Sunday, October 2, 2011

Client Object Model Exception Handling Scope

When we perform the operations on client side, we need to make a require to execute some operations that depend on the presence of an exception or not. We all have used try and catch blocks so far.
Lets take an example to understand: if you want to access a specific list in the SharePoint 2010 site in order to modify its property to allow Folder creation and versioning.

public void AllowFolderAndVersionCreation(string listName)
        {
            ClientContext context = new ClientContext("
http://anmol-pc");
            using (context)
            {
                List myList = null;
                try
                {
                    myList = context.Web.Lists.GetByTitle(listName);
                    context.Load(myList);
                    context.ExecuteQuery();

                }
                catch
                {
                    ListCreationInformation info = new ListCreationInformation();
                    info.Title = listName;
                    info.TemplateType = (int)ListTemplateType.GenericList;

                    myList = context.Web.Lists.Add(info);
                    context.ExecuteQuery();
                }
                finally
                {
                    myList.EnableVersioning = true;
                    myList.EnableFolderCreation = true;
                    myList.Update();
                    context.ExecuteQuery();
                }

            }
        }



Issue with Try and Catch Block
If you see the above i am first trying to get a list by Title in try block, and if list not found in catch block i tried to create a new list and Then in finally block i updated "EnableFolderCreation", "EnableVersioning" properties of list. To acheive this I require to send three commands to the server. So in SharePoint 2010 Client Object Model it is not convenient to use the try and catch blocks in the operations. The reason why is very easy to understand: we are in a client-side context and we have to pay attention to the number of queries to the server in order to execute our operations.

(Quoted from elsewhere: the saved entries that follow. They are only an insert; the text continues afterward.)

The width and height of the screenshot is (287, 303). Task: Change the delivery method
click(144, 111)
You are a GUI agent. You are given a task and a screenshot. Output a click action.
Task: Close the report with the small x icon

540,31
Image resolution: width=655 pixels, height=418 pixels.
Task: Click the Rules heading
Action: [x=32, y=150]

How ExceptionHandlingScope comes to rescue?
SharePoint 2010 Client object Model provides a class ExceptionHandlingScope for exception management. It exposes basic four methods StartScope(), StartTry(), StartCatch() and StartFinally().
Exception Handling scope begins with Startscope() and other three as three difrent sections inside

 public void AllowFolderAndVersionCreation(string listName)
        {
            var context = new ClientContext("
http://anmol-pc");
            var _ExceptionHandlingScope = new ExceptionHandlingScope(context);

            using (_ExceptionHandlingScope.StartScope())
            {
                using (_ExceptionHandlingScope.StartTry())
                {
                    // the code you want to try
                }
                using (_ExceptionHandlingScope.StartCatch())
                {
                    //code to run on error
                }
                using (_ExceptionHandlingScope.StartFinally())
                {
                    // the code that will execute finally
                }

           }
    }

lets place our example code inside this structure


public static void AllowFolderAndVersionCreation(string listName)
        {
            var context = new ClientContext("
http://anmol-pc");
            var _ExceptionHandlingScope = new ExceptionHandlingScope(context);
            List myList = null;

            using (_ExceptionHandlingScope.StartScope())
            {
                using (_ExceptionHandlingScope.StartTry())
                {
                    myList = context.Web.Lists.GetByTitle(listName);
                    context.Load(myList);
                    // context.ExecuteQuery() not required here
                }
                using (_ExceptionHandlingScope.StartCatch())
                {
                    ListCreationInformation info = new ListCreationInformation();
                    info.Title = listName;
                    info.TemplateType = (int)ListTemplateType.GenericList;
                    myList = context.Web.Lists.Add(info);
                    // context.ExecuteQuery() not required here
                }
                using (_ExceptionHandlingScope.StartFinally())
                {
                    myList.EnableVersioning = true;
                    myList.EnableFolderCreation = true;
                    myList.Update();
                    // context.ExecuteQuery() not required here
                }
            }
            context.ExecuteQuery();
        }


So you can notice that same thing can be acheived using ExceptionHandlingScope using less calls to the server.


Use of the "Try and catch" block:
  • Definetly more than 1 call
  • The debug operations are more complicated.
  • Easily understandable code as we are known to this type of code.
     
Use of the "ExceptionHandlingScope" class:
  • With one call to server we can acheive our goal.
  • The debug operations are much easier.
  • The code may not look that clear.